ANSA/ LIBRO DEL GIORNO: PARLANO I SUPERSTITI DEI NAZISTI
‘IO HO VISTO’, RACCOLTA DI TESTIMONIANZE DI PIER VITTORIO BUFFA
(di Maurizio Giammusso)
(ANSA) – ROMA, 24 APR – PIER VITTORIO BUFFA, ‘IO HO VISTO’
(ED. NUTRIMENTI, PP. 365, EURO 19.50).
“Sono parole che non si possono perdere, parole come ‘qui
hanno ammazzato la mia mamma, qui la mia sorella, qui il mio
babbo, la il mio zio, laggiù la mia cugina’. Sono le parole
dei pochi che si sono salvati dalle stragi naziste del 1943-45.
Le parole che il giornalista e scrittore Pier Vittorio Buffa ha
ricercato fra i superstiti di Marzabotto, di Sant’Anna di
Stazzema e degli altri posti dell’Italia centrale che ancora
ricordano quegli eccidi compiuti dalle truppe tedesche in
ritirata. Da questa ricerca sono uscite trenta storie
dell’orrore e della pietà, raccontate in prima persona da chi
fortunatamente si è salvato; uomini e donne, che erano bambini
allora e che possono ancora dire le parole che danno il titolo
ad un intenso libro di racconti veri, ‘Io ho visto’.
Buffa ha percorso le stesse strade dell’Appennino
tosco-emiliano per le quali passarono quei soldati mandati a
uccidere civili inermi e innocenti. Ha trovato le tracce
sedimentate dalla memoria dei luoghi. Ha incontrato uomini e
donne, che non possono dimenticare quei giorni, in cui genitori,
parenti e amici vennero falciati dalle pallottole di soldati
senza scrupoli.

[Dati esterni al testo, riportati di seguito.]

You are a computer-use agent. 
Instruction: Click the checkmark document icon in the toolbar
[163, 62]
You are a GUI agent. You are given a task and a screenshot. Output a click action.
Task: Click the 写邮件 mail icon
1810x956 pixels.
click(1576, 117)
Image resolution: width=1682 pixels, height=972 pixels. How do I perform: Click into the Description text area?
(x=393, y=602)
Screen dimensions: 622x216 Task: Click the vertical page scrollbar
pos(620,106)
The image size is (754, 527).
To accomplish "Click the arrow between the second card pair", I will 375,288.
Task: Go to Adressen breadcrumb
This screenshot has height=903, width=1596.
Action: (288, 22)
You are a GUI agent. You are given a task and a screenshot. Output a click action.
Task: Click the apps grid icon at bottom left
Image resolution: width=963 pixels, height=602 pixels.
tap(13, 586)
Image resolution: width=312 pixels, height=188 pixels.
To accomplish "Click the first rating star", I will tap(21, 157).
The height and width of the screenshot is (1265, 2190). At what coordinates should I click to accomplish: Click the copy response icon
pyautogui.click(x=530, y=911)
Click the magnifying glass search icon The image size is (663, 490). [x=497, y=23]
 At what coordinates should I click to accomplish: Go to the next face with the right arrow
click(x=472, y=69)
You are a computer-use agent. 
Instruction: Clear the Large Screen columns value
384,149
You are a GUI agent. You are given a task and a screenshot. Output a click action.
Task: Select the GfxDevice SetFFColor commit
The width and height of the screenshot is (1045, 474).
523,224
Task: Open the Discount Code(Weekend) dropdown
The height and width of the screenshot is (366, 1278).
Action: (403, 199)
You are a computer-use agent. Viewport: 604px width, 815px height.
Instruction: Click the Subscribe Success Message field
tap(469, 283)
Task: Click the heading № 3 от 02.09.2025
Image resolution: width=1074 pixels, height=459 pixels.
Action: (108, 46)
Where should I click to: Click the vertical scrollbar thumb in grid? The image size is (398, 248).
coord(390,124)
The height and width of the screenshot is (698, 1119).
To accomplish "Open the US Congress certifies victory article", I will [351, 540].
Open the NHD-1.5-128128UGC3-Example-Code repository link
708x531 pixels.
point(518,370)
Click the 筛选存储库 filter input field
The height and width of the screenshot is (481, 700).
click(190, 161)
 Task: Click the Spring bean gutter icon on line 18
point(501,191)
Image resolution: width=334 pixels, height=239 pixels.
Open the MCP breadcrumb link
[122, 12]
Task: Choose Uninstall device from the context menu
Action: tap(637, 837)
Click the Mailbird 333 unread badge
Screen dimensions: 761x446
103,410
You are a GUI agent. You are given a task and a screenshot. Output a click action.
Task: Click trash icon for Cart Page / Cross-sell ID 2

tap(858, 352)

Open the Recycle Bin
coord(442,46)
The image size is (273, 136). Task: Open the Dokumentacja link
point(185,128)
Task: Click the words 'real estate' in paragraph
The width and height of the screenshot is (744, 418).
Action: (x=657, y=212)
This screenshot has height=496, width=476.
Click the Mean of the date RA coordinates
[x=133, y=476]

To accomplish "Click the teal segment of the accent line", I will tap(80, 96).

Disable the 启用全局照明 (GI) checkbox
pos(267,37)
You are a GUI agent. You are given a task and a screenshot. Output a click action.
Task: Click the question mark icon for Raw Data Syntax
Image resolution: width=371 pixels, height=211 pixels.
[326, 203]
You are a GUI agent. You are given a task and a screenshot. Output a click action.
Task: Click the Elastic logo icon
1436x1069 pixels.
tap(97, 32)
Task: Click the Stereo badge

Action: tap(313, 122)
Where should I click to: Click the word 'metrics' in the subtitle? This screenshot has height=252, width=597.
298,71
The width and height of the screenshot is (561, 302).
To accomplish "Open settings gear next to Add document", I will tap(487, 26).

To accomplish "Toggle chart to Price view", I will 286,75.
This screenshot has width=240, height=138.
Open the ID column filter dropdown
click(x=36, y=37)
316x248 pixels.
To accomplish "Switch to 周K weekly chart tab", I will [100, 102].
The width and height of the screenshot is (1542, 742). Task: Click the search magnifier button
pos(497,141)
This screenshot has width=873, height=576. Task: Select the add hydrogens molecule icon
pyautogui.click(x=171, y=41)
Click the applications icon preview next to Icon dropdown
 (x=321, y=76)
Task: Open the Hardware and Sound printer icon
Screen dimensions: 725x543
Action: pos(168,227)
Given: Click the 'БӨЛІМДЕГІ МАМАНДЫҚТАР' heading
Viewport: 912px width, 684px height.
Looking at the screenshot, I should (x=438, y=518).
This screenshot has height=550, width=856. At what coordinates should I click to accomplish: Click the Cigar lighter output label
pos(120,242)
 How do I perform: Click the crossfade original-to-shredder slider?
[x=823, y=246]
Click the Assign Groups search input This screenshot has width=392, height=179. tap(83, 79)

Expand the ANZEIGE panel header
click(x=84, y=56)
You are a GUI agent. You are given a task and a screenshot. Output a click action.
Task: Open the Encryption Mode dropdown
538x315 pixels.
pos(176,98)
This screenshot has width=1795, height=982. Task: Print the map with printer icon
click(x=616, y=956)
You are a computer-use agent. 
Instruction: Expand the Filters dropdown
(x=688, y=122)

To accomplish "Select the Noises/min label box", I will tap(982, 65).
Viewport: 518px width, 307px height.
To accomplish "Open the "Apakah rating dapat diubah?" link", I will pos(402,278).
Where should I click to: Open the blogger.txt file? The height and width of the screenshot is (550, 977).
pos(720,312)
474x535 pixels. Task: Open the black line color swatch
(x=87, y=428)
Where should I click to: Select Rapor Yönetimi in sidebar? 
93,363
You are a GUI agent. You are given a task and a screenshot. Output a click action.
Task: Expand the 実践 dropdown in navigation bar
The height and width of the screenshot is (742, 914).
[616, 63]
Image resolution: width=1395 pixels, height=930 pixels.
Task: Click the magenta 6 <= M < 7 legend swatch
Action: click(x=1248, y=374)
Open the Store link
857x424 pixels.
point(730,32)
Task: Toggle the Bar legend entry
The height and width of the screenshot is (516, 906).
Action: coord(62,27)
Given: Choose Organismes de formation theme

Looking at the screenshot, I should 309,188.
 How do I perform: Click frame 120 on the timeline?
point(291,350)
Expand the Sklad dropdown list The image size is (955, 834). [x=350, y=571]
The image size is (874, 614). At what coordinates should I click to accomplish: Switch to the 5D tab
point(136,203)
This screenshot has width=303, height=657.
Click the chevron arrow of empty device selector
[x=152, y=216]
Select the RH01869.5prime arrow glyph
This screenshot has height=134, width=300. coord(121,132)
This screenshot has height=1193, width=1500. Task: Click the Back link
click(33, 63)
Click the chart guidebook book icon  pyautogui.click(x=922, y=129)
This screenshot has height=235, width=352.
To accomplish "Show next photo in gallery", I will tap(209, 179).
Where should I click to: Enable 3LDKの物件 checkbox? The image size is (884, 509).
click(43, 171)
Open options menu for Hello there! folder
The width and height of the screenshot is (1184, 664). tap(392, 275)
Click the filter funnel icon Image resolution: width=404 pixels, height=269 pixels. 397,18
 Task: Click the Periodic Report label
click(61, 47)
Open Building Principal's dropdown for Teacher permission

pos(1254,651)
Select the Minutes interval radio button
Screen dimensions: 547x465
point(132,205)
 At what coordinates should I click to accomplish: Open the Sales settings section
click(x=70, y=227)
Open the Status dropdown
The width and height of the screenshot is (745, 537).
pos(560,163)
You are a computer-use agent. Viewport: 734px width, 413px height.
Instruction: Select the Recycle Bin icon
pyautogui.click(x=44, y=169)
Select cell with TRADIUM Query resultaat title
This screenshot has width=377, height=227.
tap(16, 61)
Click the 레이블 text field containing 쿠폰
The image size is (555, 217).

Le vittime di un eccidio che conta
dai 10 ai 15 mila assassini di uomini, donne e bambini, corpi
straziati dalla divisione corazzata Goering e dalla Sedicesima
divisione delle SS; soldati addestrati e motivati ad uccidere
civili inermi.
Il libro è stato presentato da Walter Veltroni, Paolo Mieli,
dal procuratore militare Marco De Paolis e da Pamela Villoresi,
attrice sensibile che ha sollevato l’emozione del pubblico
riunito a Fandango Incontro, a Roma. Arricchiscono il volume
trenta ritratti fotografici (firmati dallo stesso Buffa) che
fissano i volti degli uomini e delle donne, che con le loro
storie hanno dolorosamente ripercorso i momenti più tragici
della loro vita. Foto che formano una mostra, che viaggerà
insieme al libro, mentre un sito web sarà a disposizione per
implementare  le testimonianze e i commenti (www.iohovisto.it).
Ma perché ritornare, settanta anni dopo, a quelle vicende
terribili? Non si tratta solo di uno sforzo “per non
dimenticare”, ha detto Veltroni, ma di un impegno a dare un po’
di giustizia postuma, salvando  il ricordo di quello che è
accaduto. Mieli, da storico e giornalista, ha notato che si
pensava di saper tutto su quel periodo di sangue. Il libro più
volte citato di Franco Giustolisi (‘L’armadio della vergogna’)
anni fa squarciò il velo di reticenze diplomatiche che ha
coperto le responsabilità tedesche (ed italiane!). Ma in
realtà – ha osservato Mieli – molte sono ancora le zone d’ombre
su quei fatti e dunque risultano storicamente preziose, oltre
che commoventi, le testimonianze raccolte da Buffa. (ANSA).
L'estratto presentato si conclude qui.